◆ **Data shown**:
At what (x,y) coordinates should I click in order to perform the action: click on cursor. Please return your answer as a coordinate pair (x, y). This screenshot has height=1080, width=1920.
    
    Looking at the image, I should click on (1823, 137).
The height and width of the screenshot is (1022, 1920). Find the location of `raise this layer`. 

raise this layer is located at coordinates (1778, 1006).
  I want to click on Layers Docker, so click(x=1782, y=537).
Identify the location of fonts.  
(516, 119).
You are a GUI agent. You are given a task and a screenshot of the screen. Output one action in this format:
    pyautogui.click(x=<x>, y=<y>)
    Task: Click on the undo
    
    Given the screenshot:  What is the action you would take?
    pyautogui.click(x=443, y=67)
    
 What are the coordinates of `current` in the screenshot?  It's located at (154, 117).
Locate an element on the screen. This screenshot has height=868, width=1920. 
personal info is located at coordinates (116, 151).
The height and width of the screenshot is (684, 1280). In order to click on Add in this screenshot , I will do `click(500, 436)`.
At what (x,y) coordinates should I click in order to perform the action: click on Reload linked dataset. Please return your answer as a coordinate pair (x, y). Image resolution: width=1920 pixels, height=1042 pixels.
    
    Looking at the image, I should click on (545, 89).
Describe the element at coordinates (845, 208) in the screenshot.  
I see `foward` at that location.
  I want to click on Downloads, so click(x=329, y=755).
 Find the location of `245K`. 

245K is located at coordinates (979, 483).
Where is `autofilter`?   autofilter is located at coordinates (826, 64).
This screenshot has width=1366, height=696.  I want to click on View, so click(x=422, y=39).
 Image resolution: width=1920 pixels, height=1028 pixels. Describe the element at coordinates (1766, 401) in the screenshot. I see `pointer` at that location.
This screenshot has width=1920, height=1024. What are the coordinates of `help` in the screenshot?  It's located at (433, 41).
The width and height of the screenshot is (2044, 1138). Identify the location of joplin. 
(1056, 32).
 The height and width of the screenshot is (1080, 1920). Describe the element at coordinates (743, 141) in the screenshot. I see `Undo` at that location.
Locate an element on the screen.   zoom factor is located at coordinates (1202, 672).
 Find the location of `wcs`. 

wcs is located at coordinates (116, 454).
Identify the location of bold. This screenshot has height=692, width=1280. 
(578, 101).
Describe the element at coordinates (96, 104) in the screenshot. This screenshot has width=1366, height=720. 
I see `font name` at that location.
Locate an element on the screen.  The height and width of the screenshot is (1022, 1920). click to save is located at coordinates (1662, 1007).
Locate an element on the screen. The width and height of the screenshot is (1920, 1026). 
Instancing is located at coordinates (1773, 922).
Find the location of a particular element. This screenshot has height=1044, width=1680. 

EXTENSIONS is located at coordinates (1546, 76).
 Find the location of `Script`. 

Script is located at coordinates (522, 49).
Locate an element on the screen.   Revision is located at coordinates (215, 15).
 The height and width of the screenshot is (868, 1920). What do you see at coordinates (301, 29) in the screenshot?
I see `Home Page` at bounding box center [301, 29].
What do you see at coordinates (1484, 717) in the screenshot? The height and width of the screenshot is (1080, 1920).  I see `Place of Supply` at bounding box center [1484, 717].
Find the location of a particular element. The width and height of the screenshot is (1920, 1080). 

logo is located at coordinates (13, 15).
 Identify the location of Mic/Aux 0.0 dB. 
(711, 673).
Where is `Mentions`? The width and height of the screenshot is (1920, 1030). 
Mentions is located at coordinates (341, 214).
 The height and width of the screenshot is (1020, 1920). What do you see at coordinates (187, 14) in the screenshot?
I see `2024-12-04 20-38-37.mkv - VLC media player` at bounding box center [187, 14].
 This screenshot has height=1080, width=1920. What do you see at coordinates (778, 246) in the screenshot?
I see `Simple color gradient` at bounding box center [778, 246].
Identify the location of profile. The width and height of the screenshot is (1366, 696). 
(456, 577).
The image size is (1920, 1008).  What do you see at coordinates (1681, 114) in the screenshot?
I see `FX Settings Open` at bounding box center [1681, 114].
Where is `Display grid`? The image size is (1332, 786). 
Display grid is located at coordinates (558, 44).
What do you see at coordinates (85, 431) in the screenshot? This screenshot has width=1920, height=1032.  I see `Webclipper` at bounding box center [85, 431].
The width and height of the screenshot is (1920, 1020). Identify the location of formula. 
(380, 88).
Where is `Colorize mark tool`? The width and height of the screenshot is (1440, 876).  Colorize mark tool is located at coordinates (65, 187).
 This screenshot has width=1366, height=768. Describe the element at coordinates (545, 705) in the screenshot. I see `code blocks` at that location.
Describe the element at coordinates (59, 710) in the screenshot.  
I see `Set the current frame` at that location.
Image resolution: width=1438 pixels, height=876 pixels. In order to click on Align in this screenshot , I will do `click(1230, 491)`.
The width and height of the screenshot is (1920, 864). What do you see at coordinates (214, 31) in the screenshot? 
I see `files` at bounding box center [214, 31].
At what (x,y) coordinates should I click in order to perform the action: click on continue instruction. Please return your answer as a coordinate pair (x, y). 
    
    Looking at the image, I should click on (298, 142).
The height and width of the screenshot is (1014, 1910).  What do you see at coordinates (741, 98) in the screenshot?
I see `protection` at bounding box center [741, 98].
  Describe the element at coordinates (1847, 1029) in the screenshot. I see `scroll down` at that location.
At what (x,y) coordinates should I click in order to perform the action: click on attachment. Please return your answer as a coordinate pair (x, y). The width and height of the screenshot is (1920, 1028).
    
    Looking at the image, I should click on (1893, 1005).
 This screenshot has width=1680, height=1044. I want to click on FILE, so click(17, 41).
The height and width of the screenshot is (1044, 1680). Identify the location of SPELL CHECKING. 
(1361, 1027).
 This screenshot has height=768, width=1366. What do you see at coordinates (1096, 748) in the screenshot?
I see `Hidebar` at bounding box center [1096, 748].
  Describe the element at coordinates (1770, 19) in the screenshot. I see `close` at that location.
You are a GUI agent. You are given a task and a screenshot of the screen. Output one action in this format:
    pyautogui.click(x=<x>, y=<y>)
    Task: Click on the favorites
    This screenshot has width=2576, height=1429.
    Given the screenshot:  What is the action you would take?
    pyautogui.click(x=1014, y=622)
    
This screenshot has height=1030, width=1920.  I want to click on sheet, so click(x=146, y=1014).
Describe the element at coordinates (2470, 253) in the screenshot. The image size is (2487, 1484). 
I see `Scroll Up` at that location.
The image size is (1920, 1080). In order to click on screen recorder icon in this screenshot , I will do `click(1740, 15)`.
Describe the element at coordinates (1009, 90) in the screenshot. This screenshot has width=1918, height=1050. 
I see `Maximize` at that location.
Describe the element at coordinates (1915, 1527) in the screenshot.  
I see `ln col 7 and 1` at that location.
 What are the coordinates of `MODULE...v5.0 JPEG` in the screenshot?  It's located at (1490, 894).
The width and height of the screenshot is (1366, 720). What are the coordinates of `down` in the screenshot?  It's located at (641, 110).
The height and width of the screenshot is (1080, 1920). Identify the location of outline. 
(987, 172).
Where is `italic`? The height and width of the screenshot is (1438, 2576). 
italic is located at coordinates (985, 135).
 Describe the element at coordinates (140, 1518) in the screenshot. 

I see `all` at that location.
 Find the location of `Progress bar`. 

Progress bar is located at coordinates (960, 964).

◆ **Short problem**: Can you reproduce all of the data above word for word, with nothing changed or left out?

◆ **Answer to the problem**:
At what (x,y) coordinates should I click in order to perform the action: click on cursor. Please return your answer as a coordinate pair (x, y). This screenshot has height=1080, width=1920.
    
    Looking at the image, I should click on (1823, 137).
The height and width of the screenshot is (1022, 1920). Find the location of `raise this layer`. 

raise this layer is located at coordinates (1778, 1006).
  I want to click on Layers Docker, so click(x=1782, y=537).
Identify the location of fonts.  
(516, 119).
You are a GUI agent. You are given a task and a screenshot of the screen. Output one action in this format:
    pyautogui.click(x=<x>, y=<y>)
    Task: Click on the undo
    
    Given the screenshot:  What is the action you would take?
    pyautogui.click(x=443, y=67)
    
 What are the coordinates of `current` in the screenshot?  It's located at (154, 117).
Locate an element on the screen. This screenshot has height=868, width=1920. 
personal info is located at coordinates (116, 151).
The height and width of the screenshot is (684, 1280). In order to click on Add in this screenshot , I will do `click(500, 436)`.
At what (x,y) coordinates should I click in order to perform the action: click on Reload linked dataset. Please return your answer as a coordinate pair (x, y). Image resolution: width=1920 pixels, height=1042 pixels.
    
    Looking at the image, I should click on (545, 89).
Describe the element at coordinates (845, 208) in the screenshot.  
I see `foward` at that location.
  I want to click on Downloads, so click(x=329, y=755).
 Find the location of `245K`. 

245K is located at coordinates (979, 483).
Where is `autofilter`?   autofilter is located at coordinates (826, 64).
This screenshot has width=1366, height=696.  I want to click on View, so click(x=422, y=39).
 Image resolution: width=1920 pixels, height=1028 pixels. Describe the element at coordinates (1766, 401) in the screenshot. I see `pointer` at that location.
This screenshot has width=1920, height=1024. What are the coordinates of `help` in the screenshot?  It's located at (433, 41).
The width and height of the screenshot is (2044, 1138). Identify the location of joplin. 
(1056, 32).
 The height and width of the screenshot is (1080, 1920). Describe the element at coordinates (743, 141) in the screenshot. I see `Undo` at that location.
Locate an element on the screen.   zoom factor is located at coordinates (1202, 672).
 Find the location of `wcs`. 

wcs is located at coordinates (116, 454).
Identify the location of bold. This screenshot has height=692, width=1280. 
(578, 101).
Describe the element at coordinates (96, 104) in the screenshot. This screenshot has width=1366, height=720. 
I see `font name` at that location.
Locate an element on the screen.  The height and width of the screenshot is (1022, 1920). click to save is located at coordinates (1662, 1007).
Locate an element on the screen. The width and height of the screenshot is (1920, 1026). 
Instancing is located at coordinates (1773, 922).
Find the location of a particular element. This screenshot has height=1044, width=1680. 

EXTENSIONS is located at coordinates (1546, 76).
 Find the location of `Script`. 

Script is located at coordinates (522, 49).
Locate an element on the screen.   Revision is located at coordinates (215, 15).
 The height and width of the screenshot is (868, 1920). What do you see at coordinates (301, 29) in the screenshot?
I see `Home Page` at bounding box center [301, 29].
What do you see at coordinates (1484, 717) in the screenshot? The height and width of the screenshot is (1080, 1920).  I see `Place of Supply` at bounding box center [1484, 717].
Find the location of a particular element. The width and height of the screenshot is (1920, 1080). 

logo is located at coordinates (13, 15).
 Identify the location of Mic/Aux 0.0 dB. 
(711, 673).
Where is `Mentions`? The width and height of the screenshot is (1920, 1030). 
Mentions is located at coordinates (341, 214).
 The height and width of the screenshot is (1020, 1920). What do you see at coordinates (187, 14) in the screenshot?
I see `2024-12-04 20-38-37.mkv - VLC media player` at bounding box center [187, 14].
 This screenshot has height=1080, width=1920. What do you see at coordinates (778, 246) in the screenshot?
I see `Simple color gradient` at bounding box center [778, 246].
Identify the location of profile. The width and height of the screenshot is (1366, 696). 
(456, 577).
The image size is (1920, 1008).  What do you see at coordinates (1681, 114) in the screenshot?
I see `FX Settings Open` at bounding box center [1681, 114].
Where is `Display grid`? The image size is (1332, 786). 
Display grid is located at coordinates (558, 44).
What do you see at coordinates (85, 431) in the screenshot? This screenshot has width=1920, height=1032.  I see `Webclipper` at bounding box center [85, 431].
The width and height of the screenshot is (1920, 1020). Identify the location of formula. 
(380, 88).
Where is `Colorize mark tool`? The width and height of the screenshot is (1440, 876).  Colorize mark tool is located at coordinates (65, 187).
 This screenshot has width=1366, height=768. Describe the element at coordinates (545, 705) in the screenshot. I see `code blocks` at that location.
Describe the element at coordinates (59, 710) in the screenshot.  
I see `Set the current frame` at that location.
Image resolution: width=1438 pixels, height=876 pixels. In order to click on Align in this screenshot , I will do `click(1230, 491)`.
The width and height of the screenshot is (1920, 864). What do you see at coordinates (214, 31) in the screenshot? 
I see `files` at bounding box center [214, 31].
At what (x,y) coordinates should I click in order to perform the action: click on continue instruction. Please return your answer as a coordinate pair (x, y). 
    
    Looking at the image, I should click on (298, 142).
The height and width of the screenshot is (1014, 1910).  What do you see at coordinates (741, 98) in the screenshot?
I see `protection` at bounding box center [741, 98].
  Describe the element at coordinates (1847, 1029) in the screenshot. I see `scroll down` at that location.
At what (x,y) coordinates should I click in order to perform the action: click on attachment. Please return your answer as a coordinate pair (x, y). The width and height of the screenshot is (1920, 1028).
    
    Looking at the image, I should click on (1893, 1005).
 This screenshot has width=1680, height=1044. I want to click on FILE, so click(17, 41).
The height and width of the screenshot is (1044, 1680). Identify the location of SPELL CHECKING. 
(1361, 1027).
 This screenshot has height=768, width=1366. What do you see at coordinates (1096, 748) in the screenshot?
I see `Hidebar` at bounding box center [1096, 748].
  Describe the element at coordinates (1770, 19) in the screenshot. I see `close` at that location.
You are a GUI agent. You are given a task and a screenshot of the screen. Output one action in this format:
    pyautogui.click(x=<x>, y=<y>)
    Task: Click on the favorites
    This screenshot has width=2576, height=1429.
    Given the screenshot:  What is the action you would take?
    pyautogui.click(x=1014, y=622)
    
This screenshot has height=1030, width=1920.  I want to click on sheet, so click(x=146, y=1014).
Describe the element at coordinates (2470, 253) in the screenshot. The image size is (2487, 1484). 
I see `Scroll Up` at that location.
The image size is (1920, 1080). In order to click on screen recorder icon in this screenshot , I will do `click(1740, 15)`.
Describe the element at coordinates (1009, 90) in the screenshot. This screenshot has width=1918, height=1050. 
I see `Maximize` at that location.
Describe the element at coordinates (1915, 1527) in the screenshot.  
I see `ln col 7 and 1` at that location.
 What are the coordinates of `MODULE...v5.0 JPEG` in the screenshot?  It's located at (1490, 894).
The width and height of the screenshot is (1366, 720). What are the coordinates of `down` in the screenshot?  It's located at (641, 110).
The height and width of the screenshot is (1080, 1920). Identify the location of outline. 
(987, 172).
Where is `italic`? The height and width of the screenshot is (1438, 2576). 
italic is located at coordinates (985, 135).
 Describe the element at coordinates (140, 1518) in the screenshot. 

I see `all` at that location.
 Find the location of `Progress bar`. 

Progress bar is located at coordinates (960, 964).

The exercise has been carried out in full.